A volte, spiega Miyazaki, ti capita che, per questioni di bilanciamento, devi magari spostare un boss dall'ottavo livello al secondo. E, beh, chiaramente, così facendo, rompi la storia, perché quel personaggio proviene da una fase più avanzata del racconto. In Shadow of the Colossus, aggiunge Ueda, ci sono ovviamente tanti boss da affrontare. L'ordine degli stessi è cambiato molto durante lo sviluppo, per farli incastrare bene fra di loro e centrare il flusso di gioco più corretto. E un discorso simile si può fare con le diverse stanze di ICO e i vari puzzle da concatenare fra di loro in maniera coerente. Chiaramente, queste modifiche influenzano la storia e lo fanno al punto – su questo concordano entrambi – che capita di vedere membri del team di sviluppo che scoprono il senso della narrazione in gioco solo a pubblicazione avvenuta. «Forse dovremmo comunicare meglio.»

Come mai Ueda punta a un design così essenziale, a mondi un po' spogli, se vogliamo, con pochi personaggi e un gameplay molto concentrato? Beh, dipende: nel caso di ICO, il team di sviluppo era composto soltanto da quindici persone, quindi dovettero limitare l'ambizione. Tuttavia, puntualizza Miyazaki, dipende dal genere. In un GdR vuoi avere tanti oggetti, tante armi, tanto materiale con cui pasticciare. Miyazaki è un fan di Runescape, ma anche del gioco di ruolo carta e penna, e impazzisce a inseguire una marea di dettagli, oggetti, armi: non a caso, adora il ciclo di romanzi Cronache del ghiaccio e del fuoco.

Come hanno iniziato, i due? Ueda, fresco di laurea, non sapeva se dedicarsi alla grafica e temeva che lavorare nei videogiochi non avrebbe pagato abbastanza. Pensava di provarci, ma che avrebbe smesso. Soltanto cinque anni fa si è rassegnato all'idea che quella nei videogiochi è la sua carriera definitiva. Ed è una carriera che ha funzionato, dice, perché non ha voluto stare lontano dai rischi, ha scelto di provare ad andare contro le convenzioni.
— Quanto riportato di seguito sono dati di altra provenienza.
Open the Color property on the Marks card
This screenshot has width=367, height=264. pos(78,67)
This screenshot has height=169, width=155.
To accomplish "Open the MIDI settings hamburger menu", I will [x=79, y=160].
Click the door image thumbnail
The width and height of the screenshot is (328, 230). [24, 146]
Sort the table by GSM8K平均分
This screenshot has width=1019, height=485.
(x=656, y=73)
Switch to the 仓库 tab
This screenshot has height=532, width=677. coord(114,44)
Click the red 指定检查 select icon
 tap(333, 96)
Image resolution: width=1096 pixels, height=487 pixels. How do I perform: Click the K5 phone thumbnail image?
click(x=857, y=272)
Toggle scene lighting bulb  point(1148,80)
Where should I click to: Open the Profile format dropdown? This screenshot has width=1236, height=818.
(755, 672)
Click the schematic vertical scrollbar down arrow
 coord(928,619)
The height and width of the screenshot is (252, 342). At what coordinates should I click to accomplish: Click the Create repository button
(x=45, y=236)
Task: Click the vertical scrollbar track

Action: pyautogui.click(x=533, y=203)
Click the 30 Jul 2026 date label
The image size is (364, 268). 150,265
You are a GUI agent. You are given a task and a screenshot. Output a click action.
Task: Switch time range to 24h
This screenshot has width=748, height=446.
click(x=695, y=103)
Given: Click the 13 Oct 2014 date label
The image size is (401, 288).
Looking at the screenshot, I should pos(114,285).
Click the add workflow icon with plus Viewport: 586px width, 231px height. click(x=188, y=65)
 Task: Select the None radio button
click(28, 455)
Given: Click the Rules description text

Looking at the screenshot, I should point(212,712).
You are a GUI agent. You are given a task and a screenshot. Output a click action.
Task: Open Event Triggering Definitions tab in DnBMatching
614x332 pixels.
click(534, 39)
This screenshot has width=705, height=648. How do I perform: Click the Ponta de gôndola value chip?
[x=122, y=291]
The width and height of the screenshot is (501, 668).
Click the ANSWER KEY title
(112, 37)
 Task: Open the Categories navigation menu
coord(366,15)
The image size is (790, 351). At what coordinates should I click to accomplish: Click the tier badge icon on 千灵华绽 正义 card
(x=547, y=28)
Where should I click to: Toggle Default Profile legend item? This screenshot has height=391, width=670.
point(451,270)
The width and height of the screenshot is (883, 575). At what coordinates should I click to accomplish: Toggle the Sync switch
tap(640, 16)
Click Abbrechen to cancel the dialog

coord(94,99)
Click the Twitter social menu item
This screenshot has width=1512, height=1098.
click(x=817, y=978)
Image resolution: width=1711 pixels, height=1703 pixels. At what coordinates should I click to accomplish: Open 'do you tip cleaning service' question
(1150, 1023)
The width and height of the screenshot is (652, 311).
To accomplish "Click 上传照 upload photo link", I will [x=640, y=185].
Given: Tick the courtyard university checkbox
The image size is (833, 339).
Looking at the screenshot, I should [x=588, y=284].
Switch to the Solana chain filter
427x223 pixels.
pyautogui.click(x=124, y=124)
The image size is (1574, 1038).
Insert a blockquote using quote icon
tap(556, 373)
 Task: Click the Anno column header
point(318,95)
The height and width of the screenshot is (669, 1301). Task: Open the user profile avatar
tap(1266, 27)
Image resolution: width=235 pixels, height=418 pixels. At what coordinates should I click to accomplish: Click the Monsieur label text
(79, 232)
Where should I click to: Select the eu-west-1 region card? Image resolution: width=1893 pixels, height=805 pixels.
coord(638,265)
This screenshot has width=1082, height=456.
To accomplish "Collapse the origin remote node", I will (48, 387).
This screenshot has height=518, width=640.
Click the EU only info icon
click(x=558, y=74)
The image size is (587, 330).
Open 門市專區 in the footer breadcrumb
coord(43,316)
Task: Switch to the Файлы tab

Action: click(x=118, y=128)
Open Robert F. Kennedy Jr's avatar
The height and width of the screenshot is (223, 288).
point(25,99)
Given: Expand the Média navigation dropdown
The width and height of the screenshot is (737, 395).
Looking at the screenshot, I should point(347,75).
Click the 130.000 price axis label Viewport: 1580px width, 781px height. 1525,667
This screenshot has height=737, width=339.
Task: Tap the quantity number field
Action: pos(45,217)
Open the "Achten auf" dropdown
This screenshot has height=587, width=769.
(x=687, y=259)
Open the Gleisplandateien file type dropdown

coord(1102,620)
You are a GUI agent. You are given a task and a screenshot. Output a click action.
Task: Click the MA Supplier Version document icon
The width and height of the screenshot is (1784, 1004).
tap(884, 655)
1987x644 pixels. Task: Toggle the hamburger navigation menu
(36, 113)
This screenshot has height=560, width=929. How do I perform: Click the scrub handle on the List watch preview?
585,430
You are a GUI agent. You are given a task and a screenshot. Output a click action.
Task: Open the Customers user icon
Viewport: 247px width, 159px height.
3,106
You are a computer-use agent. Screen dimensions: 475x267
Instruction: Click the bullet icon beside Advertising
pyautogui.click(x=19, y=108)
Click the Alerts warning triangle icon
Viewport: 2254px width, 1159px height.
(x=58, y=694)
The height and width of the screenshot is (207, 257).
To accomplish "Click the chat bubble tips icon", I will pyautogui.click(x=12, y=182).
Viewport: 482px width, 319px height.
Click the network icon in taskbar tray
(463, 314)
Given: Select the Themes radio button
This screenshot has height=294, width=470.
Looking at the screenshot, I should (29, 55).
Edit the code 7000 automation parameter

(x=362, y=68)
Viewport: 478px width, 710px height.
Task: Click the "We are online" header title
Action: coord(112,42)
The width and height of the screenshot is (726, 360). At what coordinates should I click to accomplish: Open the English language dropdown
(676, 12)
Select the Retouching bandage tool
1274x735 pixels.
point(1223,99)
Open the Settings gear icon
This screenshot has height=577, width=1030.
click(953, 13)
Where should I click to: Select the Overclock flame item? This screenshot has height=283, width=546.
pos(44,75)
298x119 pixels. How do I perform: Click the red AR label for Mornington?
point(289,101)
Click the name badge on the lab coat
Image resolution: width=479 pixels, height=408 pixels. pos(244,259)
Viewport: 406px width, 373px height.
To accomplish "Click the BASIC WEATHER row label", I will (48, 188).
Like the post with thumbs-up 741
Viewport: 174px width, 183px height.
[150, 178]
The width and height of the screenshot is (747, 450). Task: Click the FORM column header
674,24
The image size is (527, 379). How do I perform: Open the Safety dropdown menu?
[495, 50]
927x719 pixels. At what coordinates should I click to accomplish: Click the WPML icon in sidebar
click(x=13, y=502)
Il percorso di Miyazaki è stato diverso: lui per primo si definisce un super otaku, appassionato da sempre di videogiochi e di giochi in generale, e il suo desiderio era quello di potersi esprimere attraverso di essi. È entrato nel settore dieci anni fa, che era già un adulto, e ha quindi cercato di ragionare in maniera pratica, non necessariamente inseguendo i sogni ma cercando la concretezza che ci si aspetta da una persona della sua età.

A rassicurarlo in questa scelta ci ha pensato la convinzione che i videogiochi abbiano una caratteristica che non si trova in nessun altro medium: richiedono dedizione. Ci vogliono concentrazione, energia e tempo, per poter padroneggiare un gioco. E il modo in cui spendiamo il nostro tempo ha un valore significativo. Trascorrere trenta ore dedicandosi al loop di un gioco è un qualcosa che non si trova in altre forme d'intrattenimento ed è per questo che i videogiochi hanno un grande futuro davanti. Il tipo di interazione e di dedizione è unico, i videogiocatori amano i loro giochi. Inoltre, si tratta di un settore molto influenzato dalla tecnologia e questo lo rende unico, per la maniera in cui la tecnologia si evolve e influenza ciò che fai.

In tutto questo, la scena indie affascina i due, anche se la osservano da lontano. Ueda gioca a tanti titoli indie ed è intrigato dalla creatività degli sviluppatori indipendenti, ma ci tiene a sottolineare quanto sia importante trattare l'aspetto più "lavorativo" con grande serietà. Serve una strategia, serve la capacità di farsi notare e di vendersi, altrimenti puoi anche creare un capolavoro, ma a che ti serve, se non ci gioca nessuno? Miyazaki è più restio a commentare, perché non ha mai lavorato in ambito indie e non vuole quindi mettere becco in ambiti che non conosce. Anche lui, però, si preoccupa per le problematiche legate alla gestione dei budget, all'organizzazione, a tutto ciò che, magari, un contesto da publisher tripla A ti garantisce. Ma dalla scena indie, dice, arrivano tantissime idee clamorose, giochi splendidi e trovate che vanno poi ad influenzare il settore nel complesso. Ed è meraviglioso.